Arbeitnehmende sind nicht dazu verpflichtet, im Rahmen eines Arbeitszeitsystems die Arbeitszeit per Fingerabdruck-Scanner erfassen zu lassen. Da es sich um die Verarbeitung biometrischer Daten handelt, bedarf es der Einwilligung des Arbeitnehmenden, so das Landesarbeitsgericht Berlin-Brandenburg.
Sachverhalt
Der beklagte Arbeitgeber betreibt eine radiologische Praxis. Um eine lückenlos korrekte Zeiterfassung vornehmen zu können, führte der Arbeitgeber ein neues Zeiterfassungssystem ein. Mit diesem System erfolgt eine Identifikation über einen biometrischen Fingerabdruck.
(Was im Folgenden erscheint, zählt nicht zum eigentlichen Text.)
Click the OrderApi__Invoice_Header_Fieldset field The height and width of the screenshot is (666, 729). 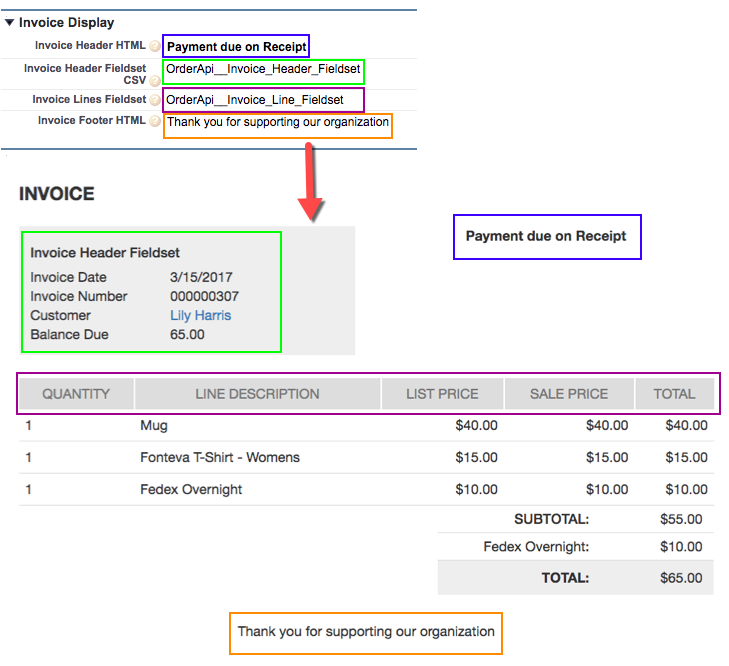click(262, 72)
Zu Beginn und Ende der Arbeitszeit sollten die Arbeitnehmenden ihren Fingerabdruck auf einem Scanner abgeben, der ausschließlich die sog. Minutien (Koordination der Schnittpunkte) eines Fingerabdrucks speichert. Der Kläger weigerte sich, seine Arbeitszeit auf diesem Wege erfassen zu lassen, woraufhin der Arbeitgeber ihm eine Abmahnung erteilte. Im Rahmen des Klageverfahrens forderte der Kläger die Entfernung der Abmahnung aus seiner Personalakte.
Entscheidung
Nach Ansicht des LAG Berlin-Brandenburg hat der Kläger nicht gegen seine arbeitsvertraglichen Pflichten verstoßen, indem er die Zeiterfassung mittels eines Fingerabdruck-Scanners verweigerte. Der Arbeitgeber sei dementsprechend zur Entfernung der Abmahnung aus der Personalakte des Klägers verpflichtet.
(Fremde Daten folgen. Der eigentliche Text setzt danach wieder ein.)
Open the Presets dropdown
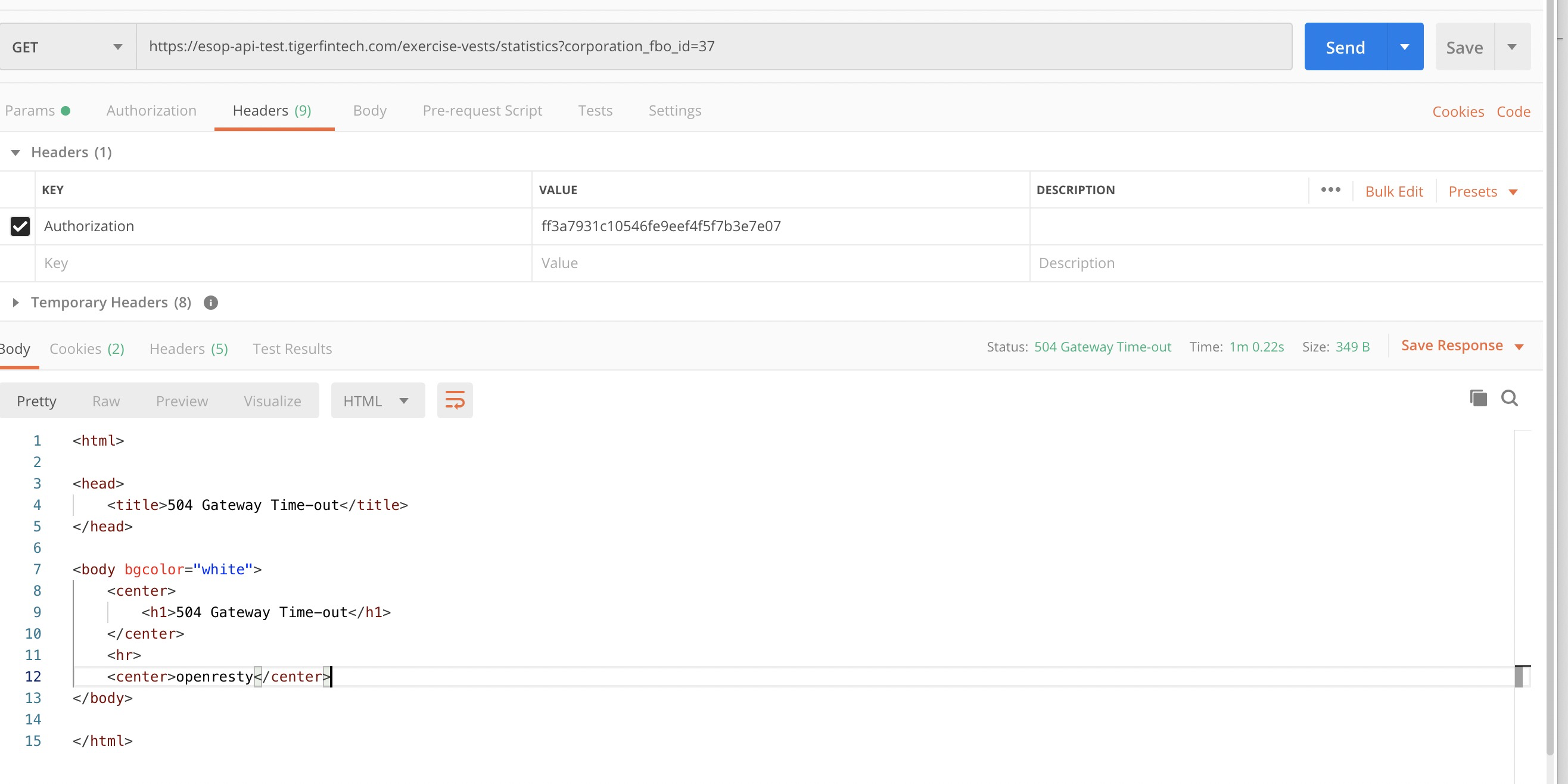 tap(1483, 192)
Laut des LAG Berlin-Brandenburg stellte stellt die Erfassung der Fingerlinienverzweigungen eine Verarbeitung personenbezogener, biometrischer Daten dar. Eine solche ist nur unter den Voraussetzungen des § 9 Abs. 2 DS-GVO ausnahmsweise zulässig. Die Verarbeitung biometrischer Daten zur Arbeitszeiterfassung bedürfe der Einwilligung des Arbeitnehmenden oder einer entsprechenden Betriebsvereinbarung. Im Übrigen sei sie nicht erforderlich i.S.d. Art. 9 Abs. 2 lit. b DS-GVO, da alternative Arbeitszeiterfassungssysteme bestünden, wie z. B. Zeitchips / Stechuhren.
Fazit
Insbesondere vor dem Hintergrund der Entscheidung des EuGH vom 14.09.2019 (Az. Rs C 55/18) bezüglich der Verpflichtung der Arbeitgeber zur Zeiterfassung (Siehe auch unser Artikel "Kommt die Stechuhr zurück?!") ist diese Entscheidung von Bedeutung. Spätestens wenn die Bundesregierung die vom EuGH geforderte Gesetzesgrundlage umgesetzt hat, werden Arbeitgeber verlässliche Zeiterfassungssysteme einführen müssen. Das Urteil des LAG Berlin-Brandenburg lässt darauf schließen, dass im Normalfall die Verarbeitung biometrischer Daten zur Arbeitszeiterfassung der Einwilligung des Arbeitnehmenden oder einer Betriebsvereinbarung bedürfen. Aus der Entscheidung ergibt sich allerdings nicht, dass außerhalb des Normalfalls biometrische Zeiterfassungssysteme generell unzulässig sind. Der Einsatz biometrischer Zeiterfassungssysteme kann nach § 26 Abs. 1 BDSG gerechtfertigt sein. Allerdings bedarf dies eines besonderen legitimen Ziels, das nicht in der bloßen Arbeitszeiterfassung liegen kann. Besondere Interessen des Arbeitgebers können bspw. bei Verdacht des Arbeitszeitbetruges bestehen oder durch besondere Sicherheitsinteressen eines Unternehmens zum Schutz von Geschäftsgeheimnissen.